Volksanwalt: Aus für Netzbetten in Psychiatrie

Sogenannte Netzbetten oder auch Käfigbetten für psychisch kranke Menschen stehen in den meisten Staaten nur mehr im Museum. In Österreich aber sind sie noch im Einsatz - und zwar vor allem in Wiener Spitälern. Die Volksanwaltschaft fordert jetzt neuerlich ihre Abschaffung. Und offenbar will jetzt auch das Gesundheitsministerium die Stadt Wien dazu zwingen, keine Netzbetten mehr einzusetzen.

Mittagsjournal, 27.5.2014

Gesundheitsministerium könnte sich gegen Netzbetten aussprechen

Die Betten mit dem Stahlgestänge und einem Netz rundherum sind international verpönt. Eingesetzt werden sie noch in Tschechien, der Slowakei, vereinzelt in der Steiermark; aber allein im Otto-Wagner-Spital in Wien gibt es 70 Netzbetten. Fast wie in einem Käfig werden schizophrene, manische, drogenabhängige Patienten eingesperrt.

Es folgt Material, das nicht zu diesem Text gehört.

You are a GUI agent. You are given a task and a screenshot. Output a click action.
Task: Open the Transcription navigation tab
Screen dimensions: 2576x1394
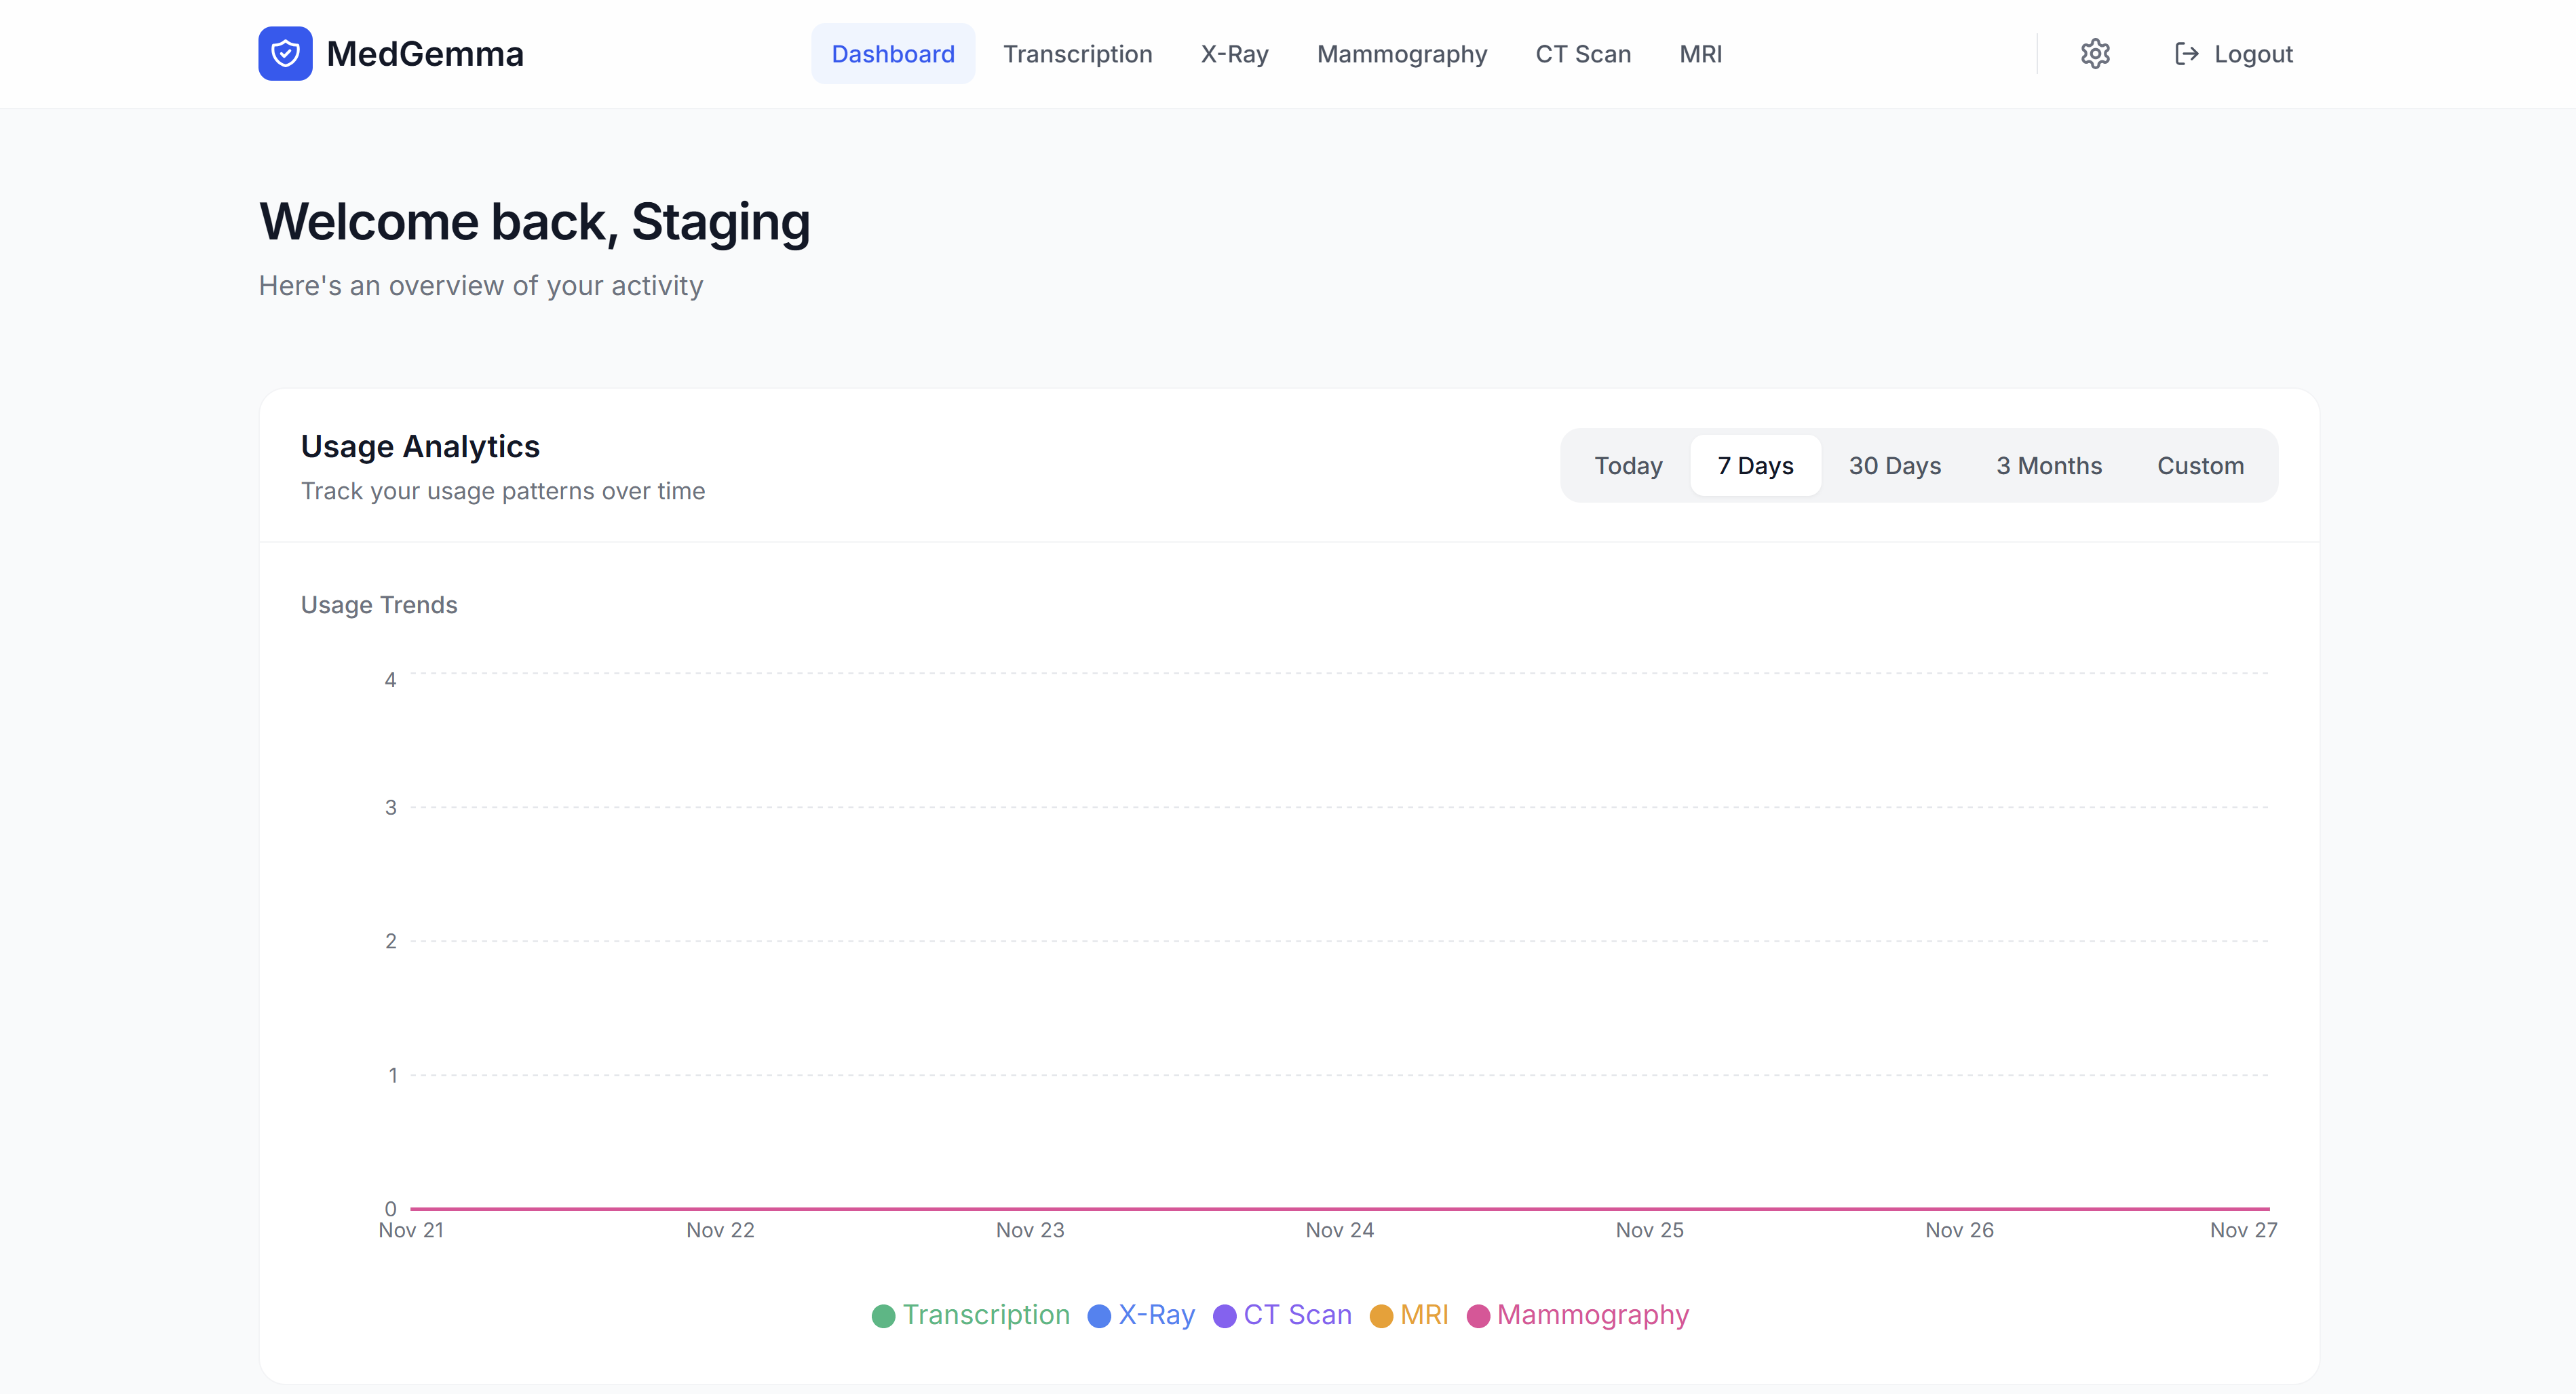1078,53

Oft viel zu lange, kritisiert Volksanwalt Günther Kräuter und zitiert erfreut aus einem aktuellen Schreiben des Gesundheitsministeriums: "Es ist in Aussicht genommen, in einem Erlass an die Landeshauptmänner klarzustellen, dass der Einsatz von Netzbetten in Krankenanstalten mit psychiatrischen Abteilungen der Wahrung der Menschenwürde entgegensteht und diese daher nicht mehr zum Einsatz kommen dürfen." Er appelliere an die Verantwortungsträger, die "nicht besonders ruhmreiche" Geschichte des Einsatzes von Netzbetten endlich zu beenden, so Kräuter.

Fixierung nur in Extremsituationen

Die Wiener Gesundheitsstadträtin Sonja Wehsely hat zuletzt argumentiert, die Ärzte müssen entscheiden, ob sie Netzbetten einsetzen. Und aus den Wiener Spitälern ist immer wieder das Argument gekommen, gäbe es keine Netzbetten, müssten die Ärzte aggressive Patienten öfter direkt am Bett angurten oder ihnen per Infusion höhere Dosen an einschläfernden Medikamenten verabreichen.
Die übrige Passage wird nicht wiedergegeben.